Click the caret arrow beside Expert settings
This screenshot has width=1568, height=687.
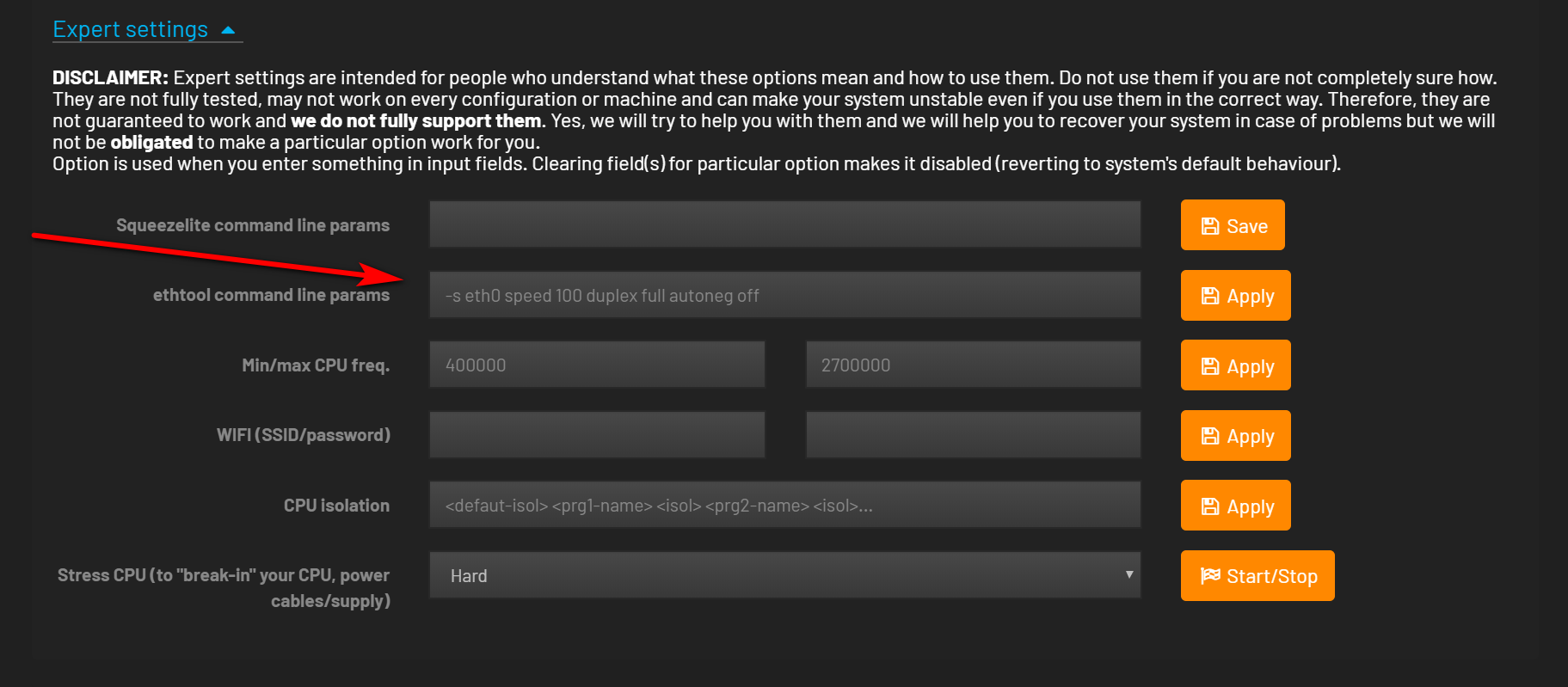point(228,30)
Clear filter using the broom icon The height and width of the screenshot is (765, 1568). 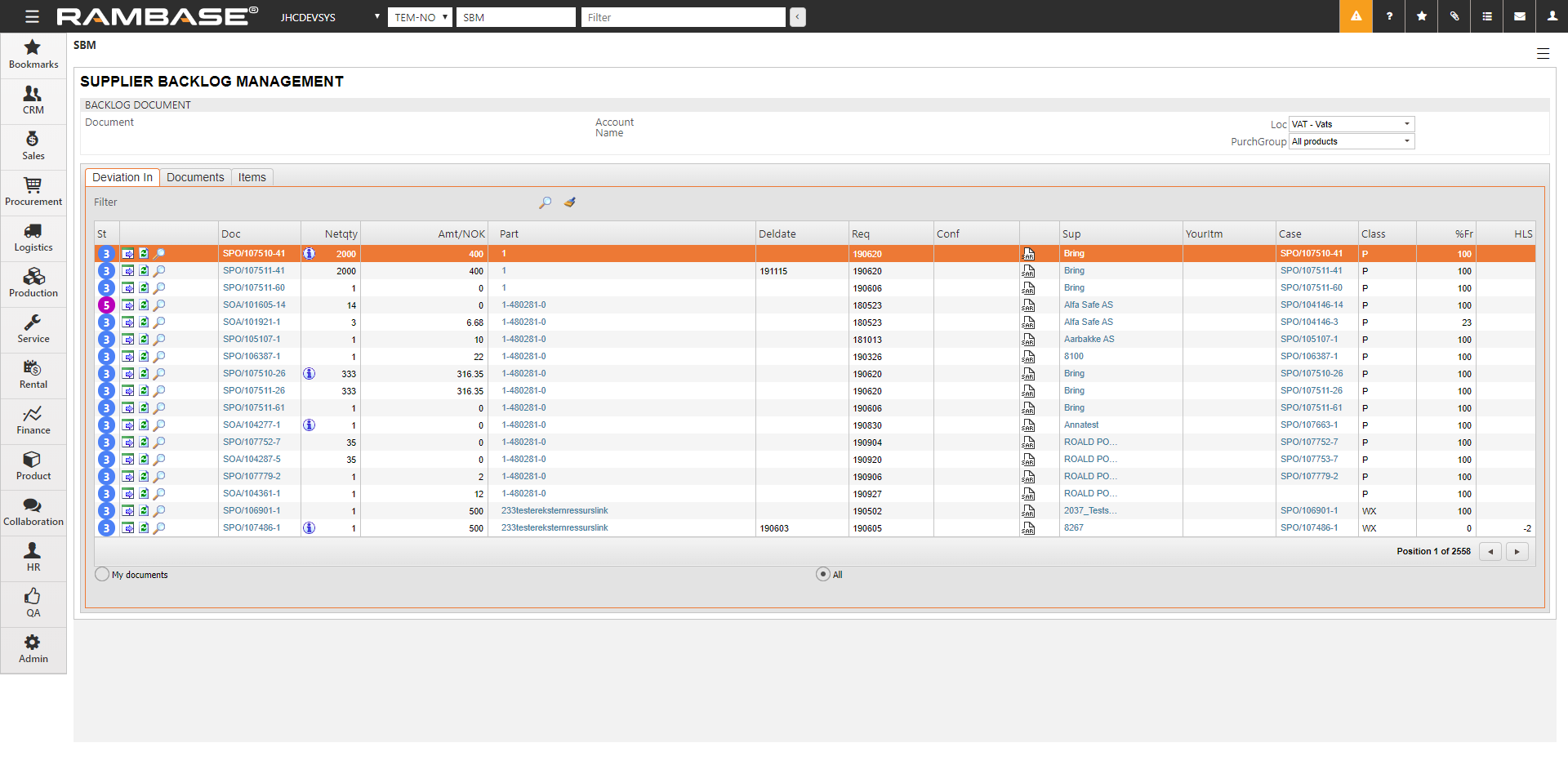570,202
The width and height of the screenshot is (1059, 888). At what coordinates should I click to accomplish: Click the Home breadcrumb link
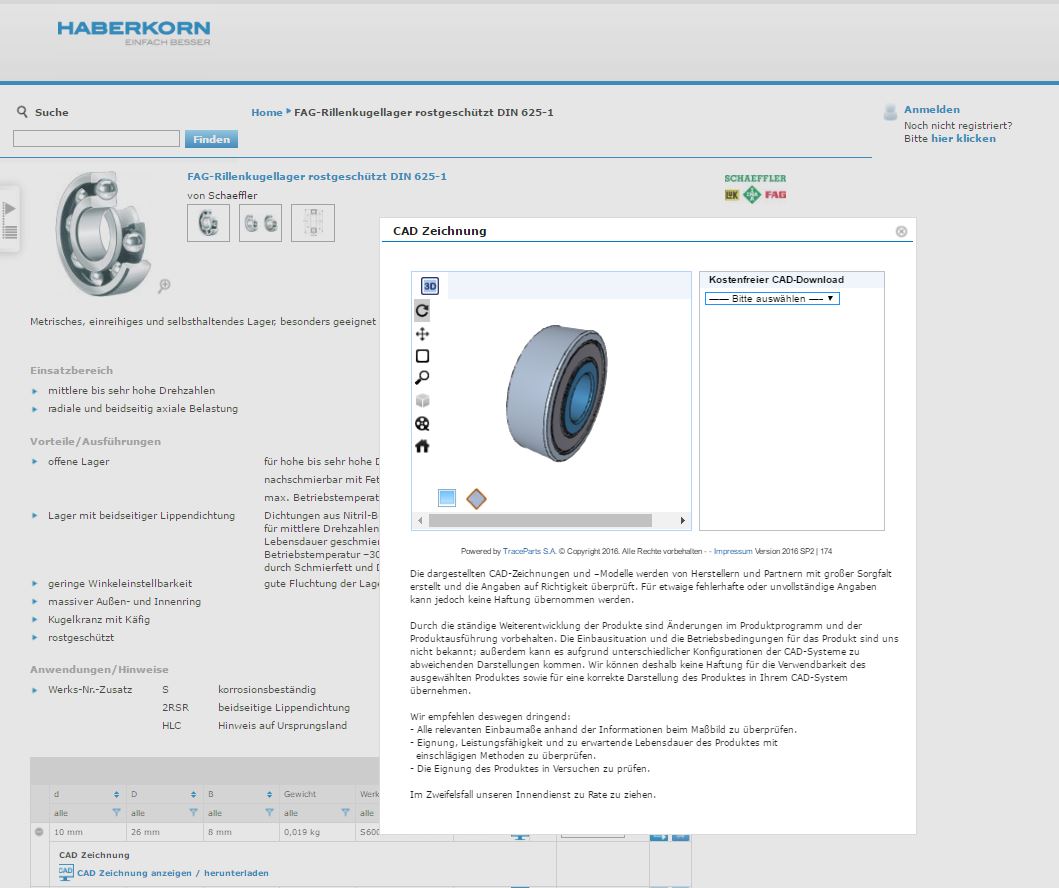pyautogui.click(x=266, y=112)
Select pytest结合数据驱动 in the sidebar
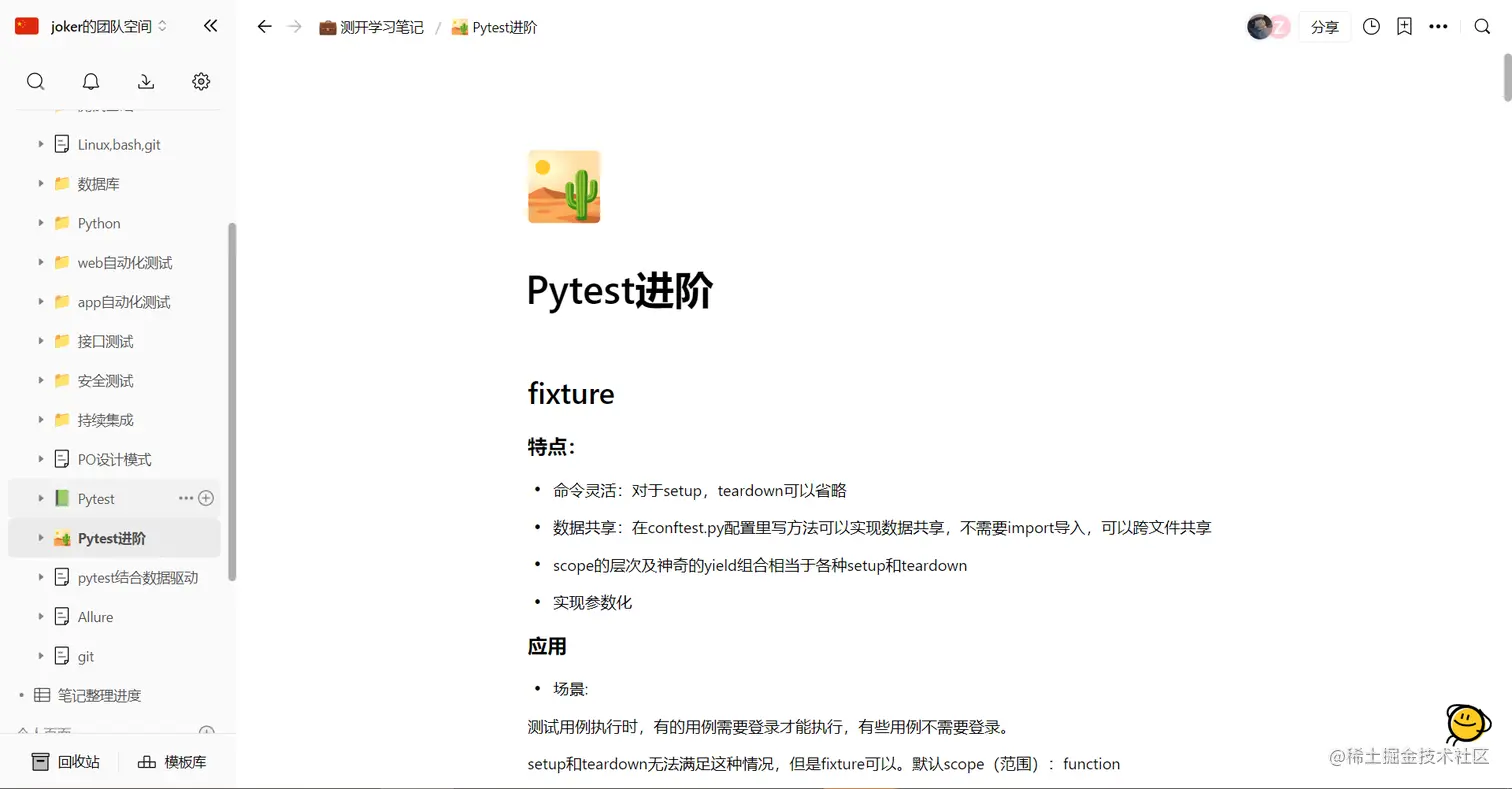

-=-=-

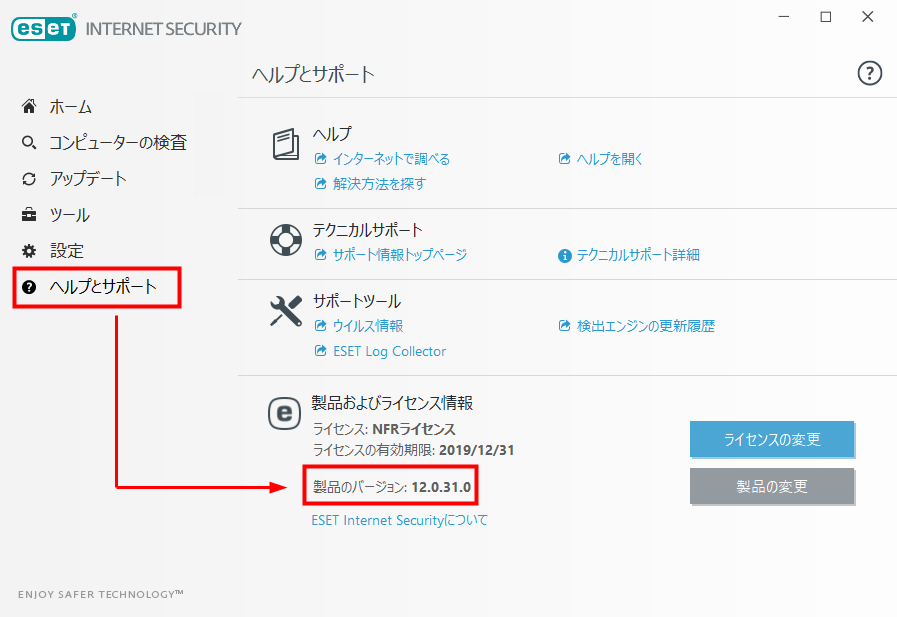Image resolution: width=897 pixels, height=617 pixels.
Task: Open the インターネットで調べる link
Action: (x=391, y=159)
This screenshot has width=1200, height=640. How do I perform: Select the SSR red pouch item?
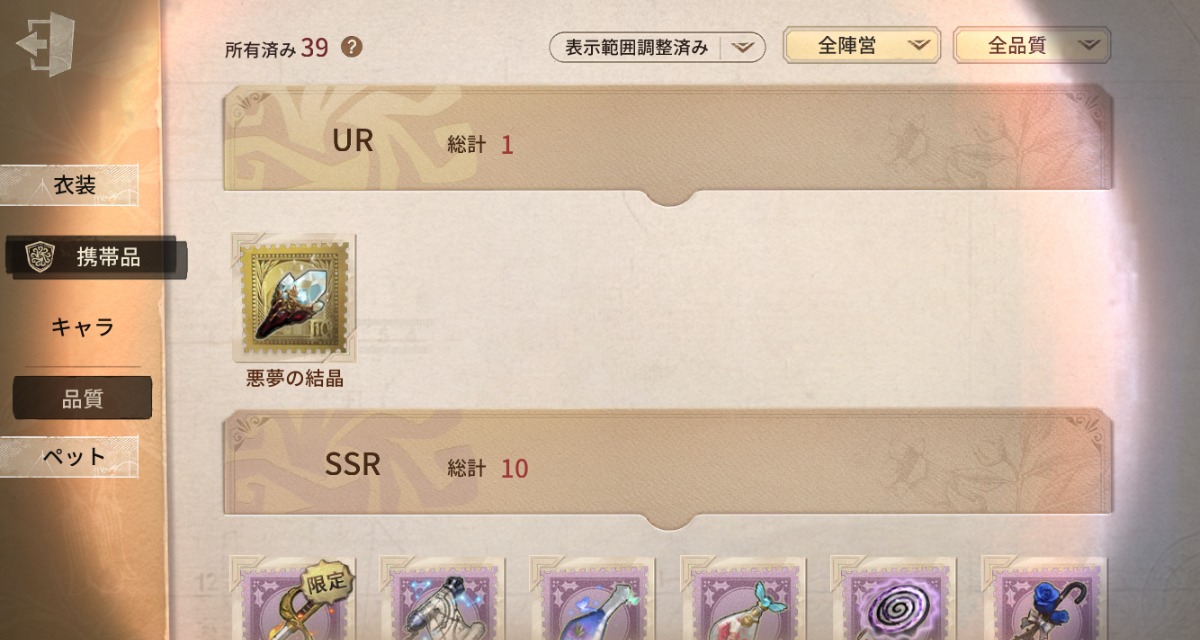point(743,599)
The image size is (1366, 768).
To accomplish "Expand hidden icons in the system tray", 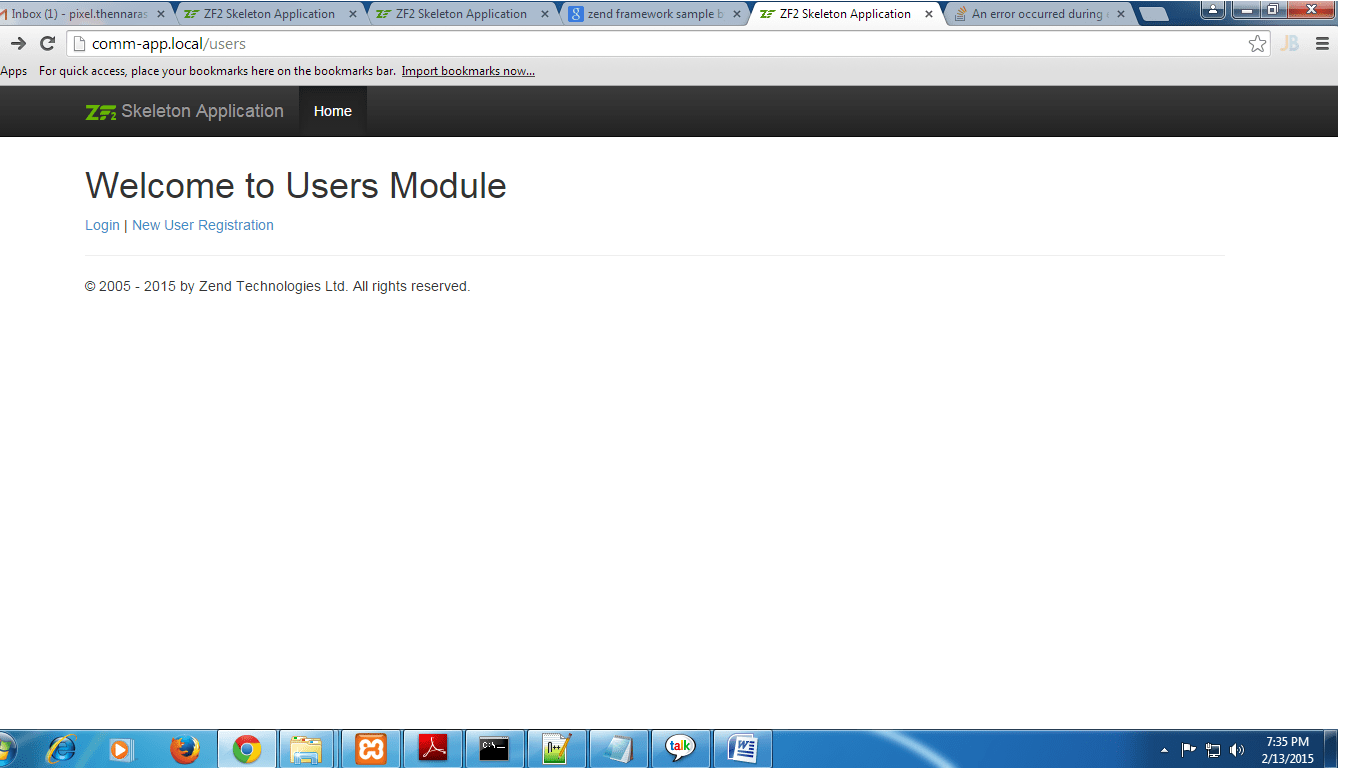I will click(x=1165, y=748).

-=-=-

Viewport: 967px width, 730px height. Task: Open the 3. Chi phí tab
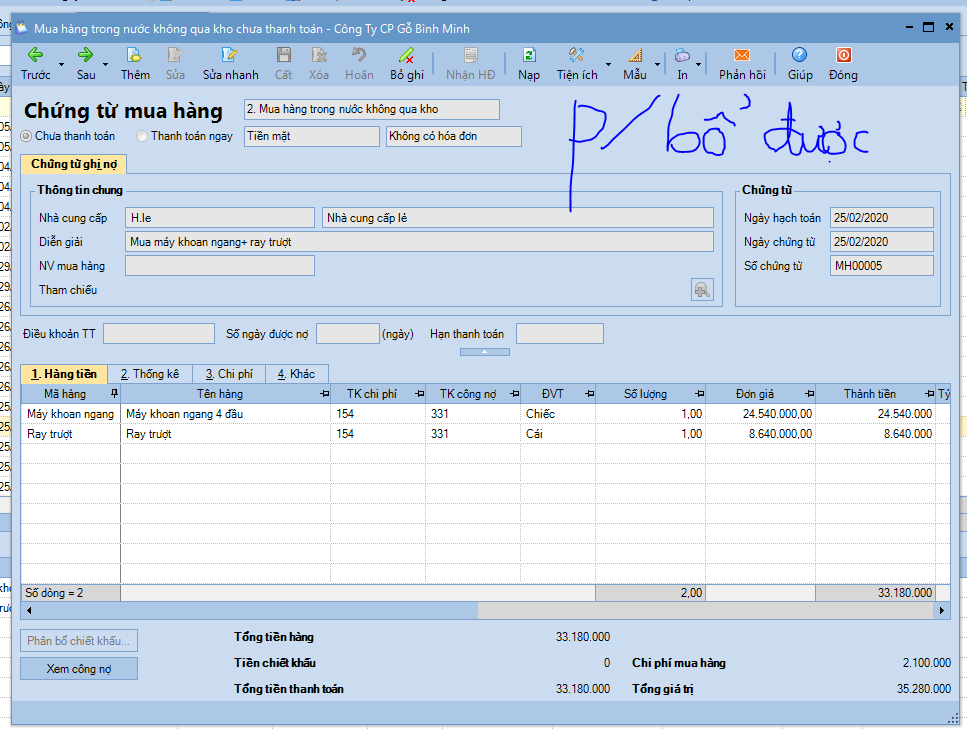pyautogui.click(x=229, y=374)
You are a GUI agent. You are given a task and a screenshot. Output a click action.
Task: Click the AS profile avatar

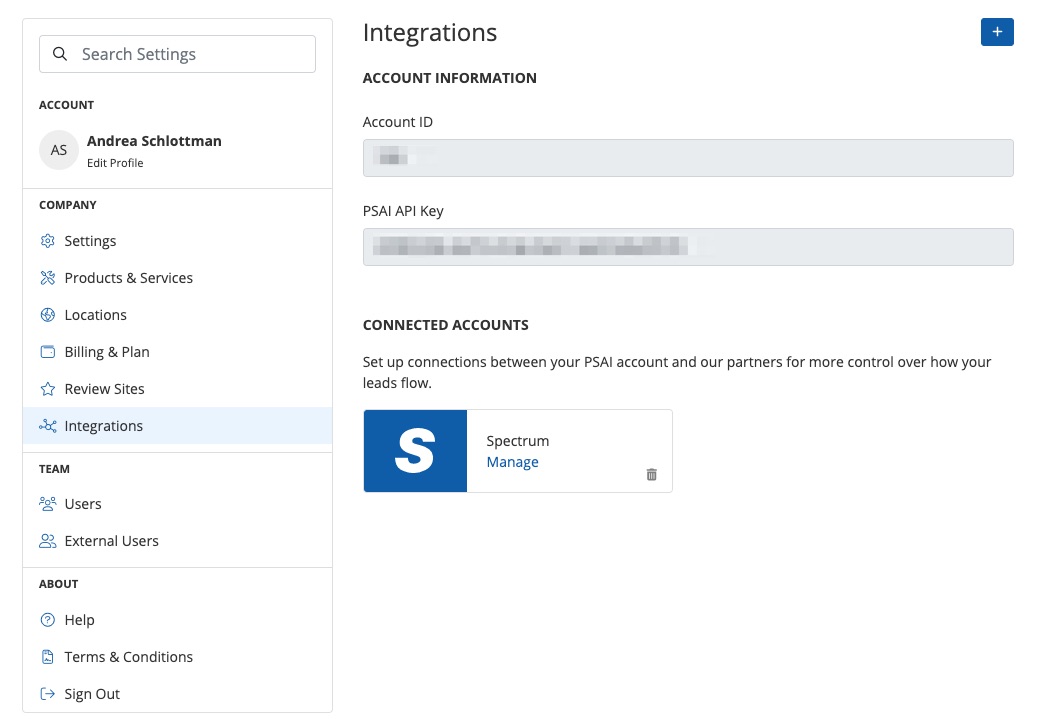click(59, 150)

-=-=-

EXERCISE REQUIREMENTS> Your answer should be the lines above, word for word, from the line with "The width and" through the line with "Select pytest结合数据驱动 in the sidebar", minus the pictures.

WORKED SOLUTION>
The width and height of the screenshot is (1059, 888). At what coordinates should I click to accomplish: Click the Home breadcrumb link
pyautogui.click(x=266, y=112)
Select pytest结合数据驱动 in the sidebar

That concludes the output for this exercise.